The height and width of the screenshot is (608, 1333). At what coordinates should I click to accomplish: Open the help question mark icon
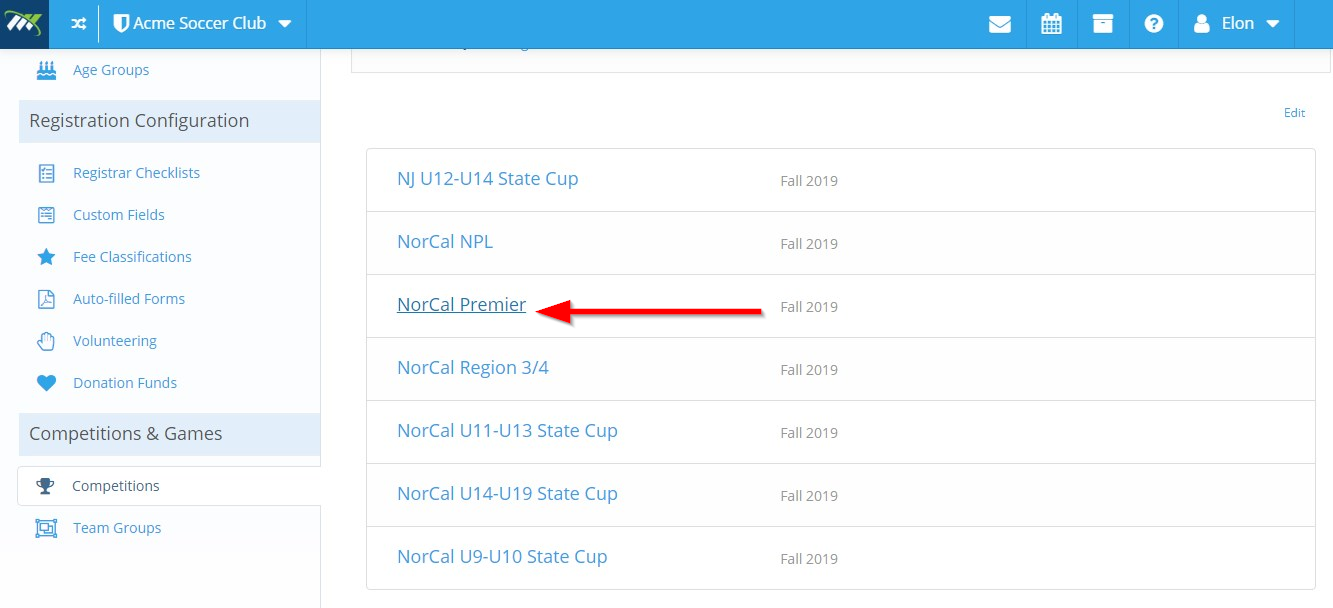pyautogui.click(x=1154, y=24)
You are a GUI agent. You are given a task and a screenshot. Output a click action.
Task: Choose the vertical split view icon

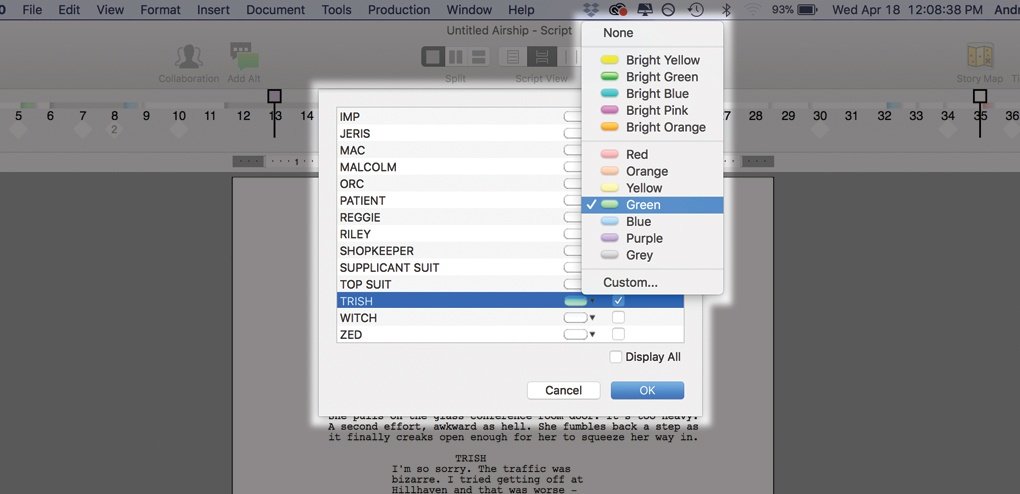pyautogui.click(x=456, y=57)
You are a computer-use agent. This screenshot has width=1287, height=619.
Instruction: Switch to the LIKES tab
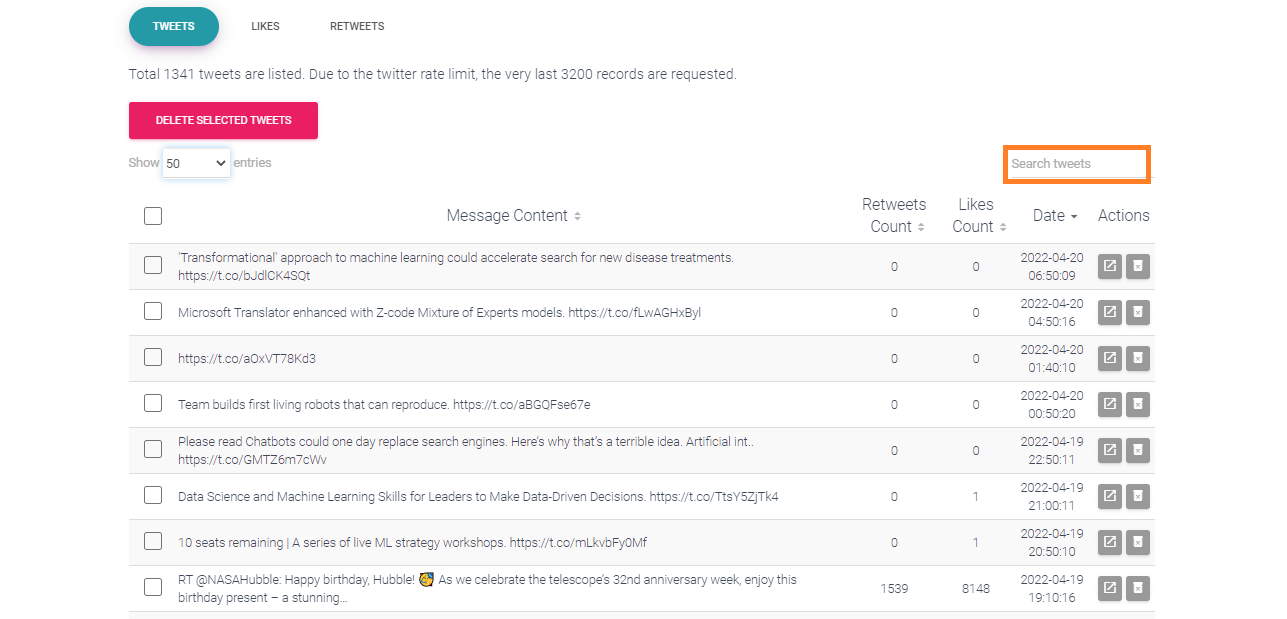coord(265,26)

━━━━━━━━━━

## Assigned task
An exact copy of the listing above, minus its pictures, is what is needed here.

## Your solution
The height and width of the screenshot is (608, 1333). At what coordinates should I click to accomplish: Open the help question mark icon
pyautogui.click(x=1154, y=24)
You are a GUI agent. You are given a task and a screenshot. Output a click action.
Task: Choose the vertical split view icon

pyautogui.click(x=456, y=57)
You are a computer-use agent. This screenshot has width=1287, height=619.
Instruction: Switch to the LIKES tab
coord(265,26)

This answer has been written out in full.